Daf Yomi

For the week ending 31 July 2010 / 19 Av 5770

Shavuos 28 - 34

by Rabbi Mendel Weinbach zt'l
The Color of HeavenArtscroll

Two Lines of Lying

It is not sufficient to avoid telling an outright lie. The Torah (Shmos 23:7) insists that "you must distance yourself from falsehood." What are the examples of outright lying and only keeping a safe distance?

  • Shavuos 31a
Case One:
Case Two:
A teacher tells his disciple: "You know that I would never lie even if they gave me a fortune of a hundred weights of silver.
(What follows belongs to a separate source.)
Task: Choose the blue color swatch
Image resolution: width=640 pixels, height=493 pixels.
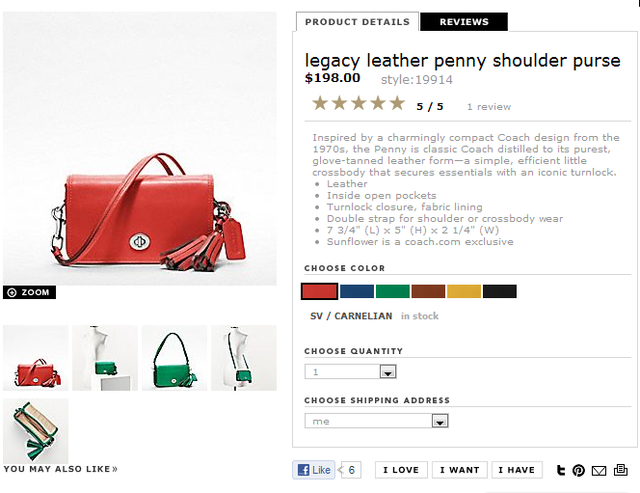Action: [x=357, y=291]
Reuven owes me some money and I only have one witness to testify in my behalf. I want you to testify as a second witness based on your confidence in me that I am telling the truth."

If the disciple testifies as requested he is guilty of an outright lie and has transgressed the Torah prohibition against bearing false witness.

A teacher tells his disciple: "I have only one witness to prove my claim. All I ask of you is to stand next to him in court so that Reuven will assume that you are also a witness and he will be intimidated into admitting his guilt."

If the disciple does as requested, even though he has not uttered one word of untruth, he is guilty of not distancing himself from falsehood.

Case of the Cane

A case come before the Sage Rava in which the borrower claimed he had paid the creditor his entire debt and Rava instructed him to take an oath to verify his claim. Unknown to the court the borrower put the contested sum of money into a hollow cane which he used to support himself. When the time came to swear he asked the creditor to hold his cane for him while he took a Sefer Torah in his arms for the purpose of taking an oath. The creditor became so incensed to hear him brazenly swear that he had given him the money in question that he angrily smashed the cane. As the money came pouring out it became clear to the court that this had been a clever subterfuge to lie about repayment without actually swearing falsely, because he had indeed given the creditor the contested sum of money.

In truth, however, he was guilty of taking a false oath. When the court orders a litigant to take an oath he is specifically informed that the oath is in accordance with the court's understanding and not what he is thinking at the moment of oath-taking.